On the night of May 19, 1864, the residents of the frontier town of Denver, Colorado Territory, went to sleep blissfully unaware of the fact that they were about to experience the city's first major flood. Swollen by days of rain, the waters of Cherry Creek and the Platte River overflowed their banks—taking an untold number of lives, millions of dollars of property, and irreplaceable city records.
The Great Flood of 1864 is described in some detail by seminal Denver historian Jerome Smiley in his 1901 book History of Denver. He says that the "old plainsmen and mountaineers" had been seeing signs of potential flooding in the form of swollen creeks and minor flash flooding, but Denverites ignored their warnings.
Smiley describes what happened next:
After midnight the creek suddenly became an angry roaring torrent that exercised its long-reserved powers of devastation without warning. It swept down upon and through the town like a besom of destruction; through the collection of dwellings, saloons and business establishments that stood directly in it its course, it tore its way, and daylight on the morning of the 20th revealed the extent of the mischief it had wrought.
To understand why "mischief" is such an understatement in this case, it's worth taking a look at what the Denver/Auraria area looked like in 1864. For starters, the two towns had only recently agreed to stop competing and come together as one city. According to Smiley, Auraria hosted more businesses (mainly saloons and gambling halls), while Denver had more residences. The bulk of civic life was clustered around Cherry Creek in what is, more or less, today's Larimer Square and the intersections of 16th Street, 17th Street, Market and Larimer Streets.
Although both sides of Cherry Creek were devastated by the raging waters, the Auraria side of the creek was crippled due to a lethal disadvantage—a much lower elevation. Auraria thus took the brunt of the raging floodwaters wrought on the pioneer town. The next morning, Auraria was still covered in several feet of water and some residents had to be rescued by boat.

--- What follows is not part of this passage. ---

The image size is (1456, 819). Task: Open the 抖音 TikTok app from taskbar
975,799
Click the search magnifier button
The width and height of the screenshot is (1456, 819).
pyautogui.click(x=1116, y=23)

At least eight people were known to have been killed in the flood, though the exact number was never known for certain —and Denverites weren't the only ones killed in the maelstrom. Smiley reports two separate incidences of women and children being swept to their deaths in the flood in Plum Creek and another group "some distance above the town." One lucky woman was pulled in the torrent, but somehow managed to pull herself out and was discovered a full eighteen miles downstream from Denver.
Historic losses felt to this day
Besides the cost in human lives and livelihoods, the City of Denver lost some irreplaceable history in the flood of 1864. Among the buildings that the flood took away was the "Old City Hall" on Blake Street near Cherry Creek. Smiley reports that one of the objects lost with the building was a safe containing the city's earliest land and municipal records; items which certainly would have been retained (maybe even by Denver Public Library) and would have proven very useful in adjudicating future Denver real estate battles.
Also lost in the flood was the original Rocky Mountain News building, which rested on stilts along the creek bed near Market Street. The paper lost thousands of dollars worth of property, along with the only copies of a few of its earliest issues. A brave RMN employee named John L. Dailey grabbed some cash and a few records from the building as it crumbled into the creek, but was lucky to escape with his life. A few years later, construction workers found pieces of the old Rocky's press buried beneath 15 feet of mud. Those pieces were retained by the Colorado Historical Society.
Although the city's buildings were thoroughly devastated by the flood, the people appear to have rebuilt without much fuss. After all, they were barely a year out from rebuilding from the Great Fire of 1863. No doubt businesses thought long and hard before building so close to Cherry Creek, and Auraria never really regained its pre-flood swagger. Cherry Creek and the South Platte River overflowed multiple times until the city finally got them under control, more or less, during Mayor Robert Speer's administration. But on the night of May 19, 1863, those two bodies of water showed the people of Denver that they were a long way from being tamed.